Video: The Cost And Profit Breakdown of $150 Cab.

Totally, but this video was not about what lifestyle is in it for the owner, it was about financials for most wines at $150. Most $150 wines don’t own their own vineyard, nor will they. Most would love to have their own, high-quality vineyard but it’s simply not an option for most. If suspect if you were to buy your own property now at current market prices, you could not afford it. So although it is a great lifestyle advantage, it’s not really applicable to the financial discussion for 95% of the $150+ wines out there, so I did not address it.

Don’t pay an expensive consulting winemaker (I think you said you don’t, Roy) if you don’t have to. Excellent fruit goes a long way. Don’t pay for that big-shouldered glass at $4.00 a pop - at these levels of production you are not looking for an image of being a big boy on the retail shelf. Pay a buck; it costs less to ship, too. Custom crush where they have their own bottling line.

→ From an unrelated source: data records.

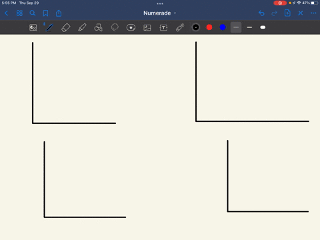Screen dimensions: 320x240
Task: Open the Elements star sticker tool
Action: 131,27
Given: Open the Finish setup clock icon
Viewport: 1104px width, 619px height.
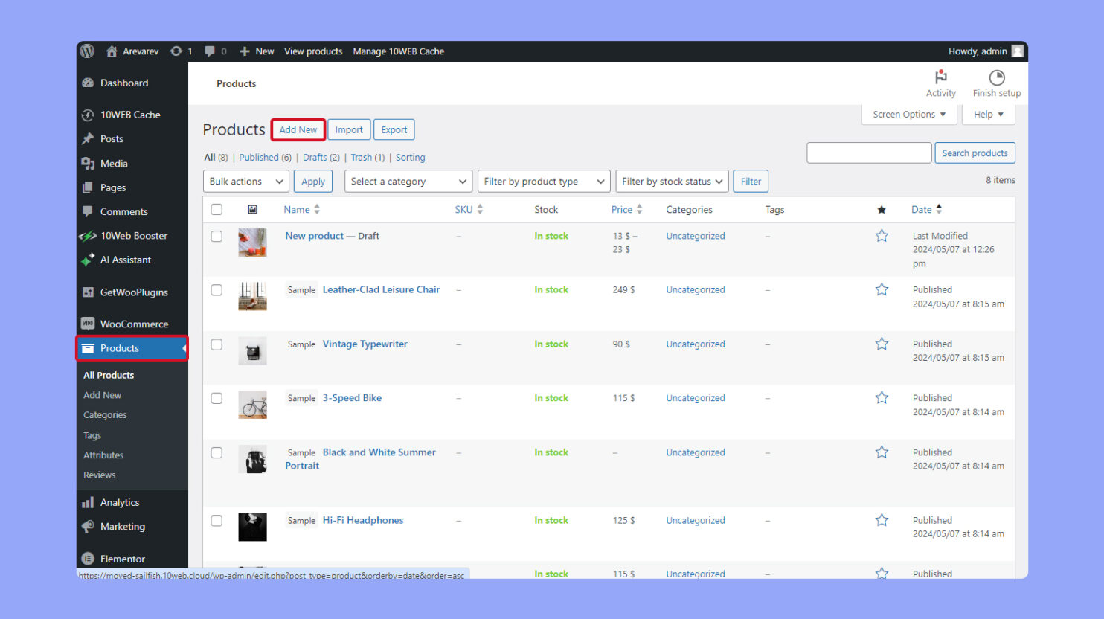Looking at the screenshot, I should (x=995, y=76).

At $150, these are the standards. Go with fifty cent corks and $1 bottles and unknown winemakers and winery will struggle in my opinion, unless they are able to somehow get the non-monetary, emotional attachment from the buyers, or have already created their brand and have success already. That takes a lot of time. Once the price hits three-figures, many buyers don’t like taking chances and gravitate to either the winemaker or the vineyard, or both. Packaging helps send a signal that it is a serious operation, but is less important than the fruit and winemaking. But at this price point it ALL matters. Two out of three just ain’t good enough. You have to fire on all cylinders.

You can minimize the cost for new French oak barrels by cutting the percentage of new oak. This gets into style, but you are not wrong on the cost for a new oak barrel. I pay way more (I think) for labeling. Artist costs, photo costs, and per bottle printing costs are high for screen-printing, as I do.

Costs can be cut in all sorts of ways, but one can’t cost cut your way to a $150 wine and expect to succeed. It’s a different world where everything has to be right. Buyers will sense they are not getting the packaging they expect and it will cost the winery in lost sales because potential buyers will wonder if costs are being cut in other areas.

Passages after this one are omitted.